# Exercise prompt
The expected output is each line in the data below that includes the string "agent".

# Information provided
Start of Block

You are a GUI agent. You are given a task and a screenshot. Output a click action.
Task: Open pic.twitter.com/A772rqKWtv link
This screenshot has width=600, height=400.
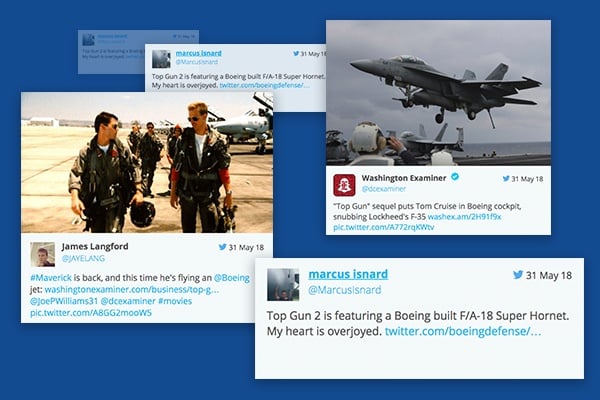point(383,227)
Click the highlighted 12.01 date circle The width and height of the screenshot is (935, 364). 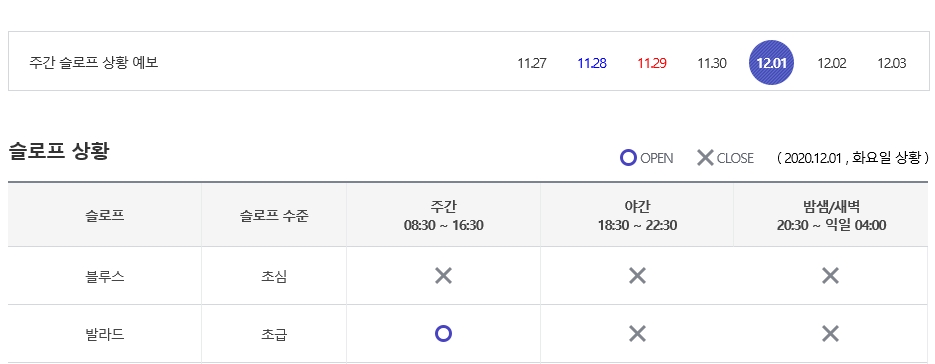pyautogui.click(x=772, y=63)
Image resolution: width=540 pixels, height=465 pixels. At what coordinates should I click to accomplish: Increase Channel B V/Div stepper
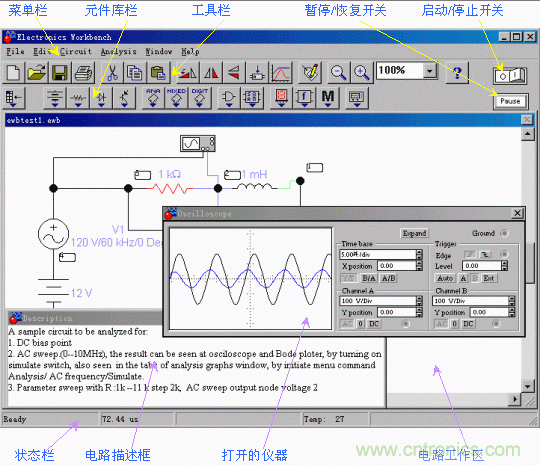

End of Block
Start of Block

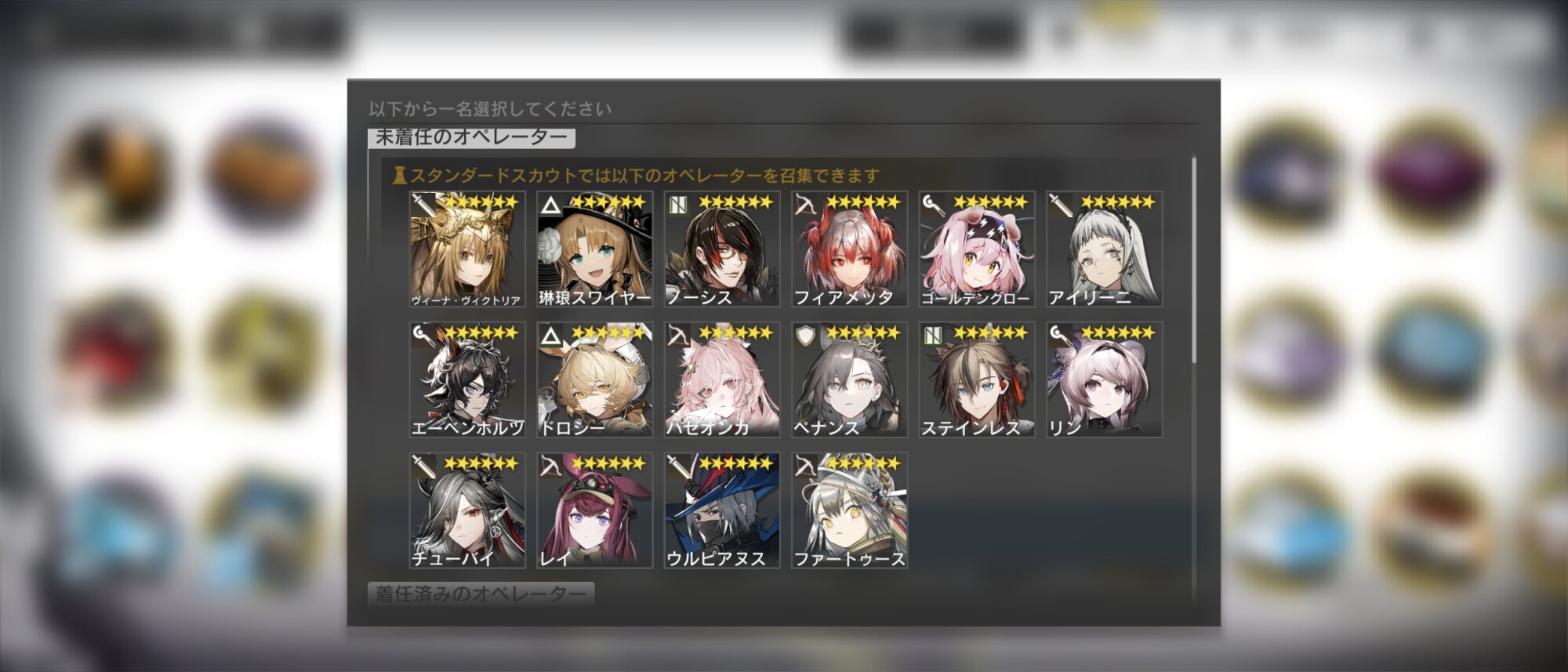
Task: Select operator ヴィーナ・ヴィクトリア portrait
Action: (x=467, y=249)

End of Block
Start of Block

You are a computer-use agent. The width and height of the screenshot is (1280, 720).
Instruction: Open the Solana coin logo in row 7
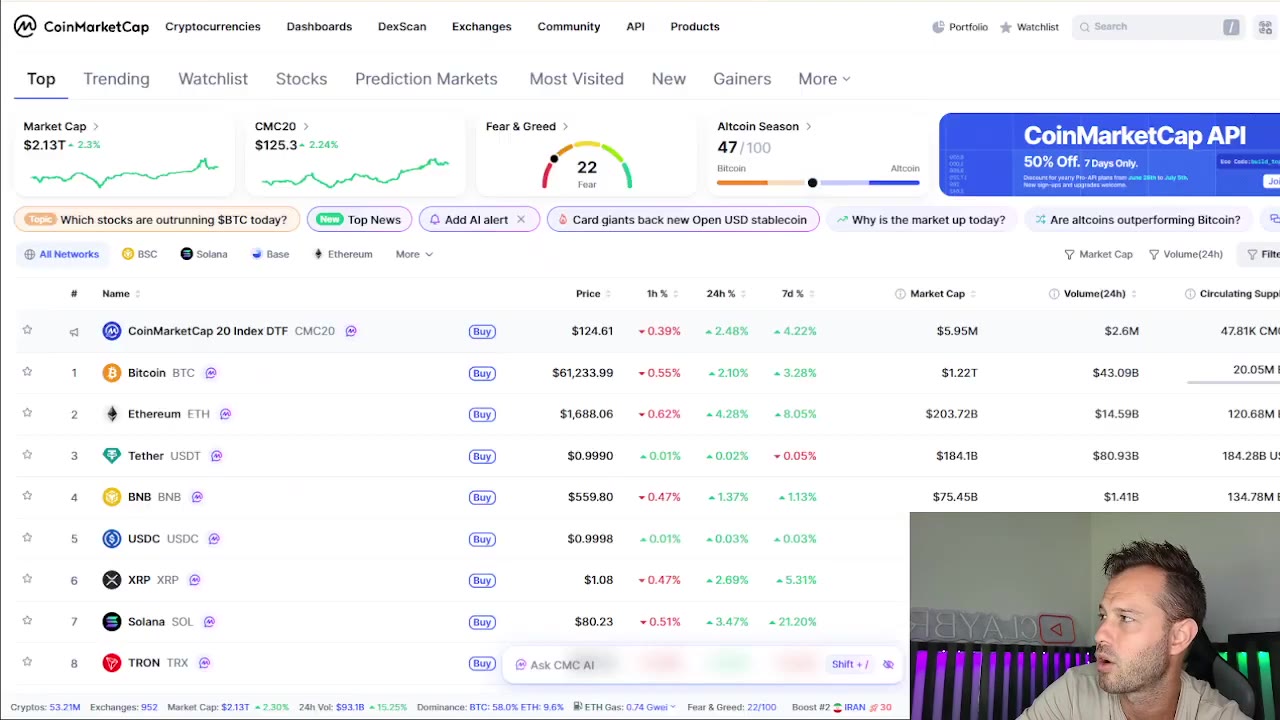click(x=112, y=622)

End of Block

# The answer
You are a GUI agent. You are given a task and a screenshot. Output a click action.
You are a computer-use agent. The width and height of the screenshot is (1280, 720).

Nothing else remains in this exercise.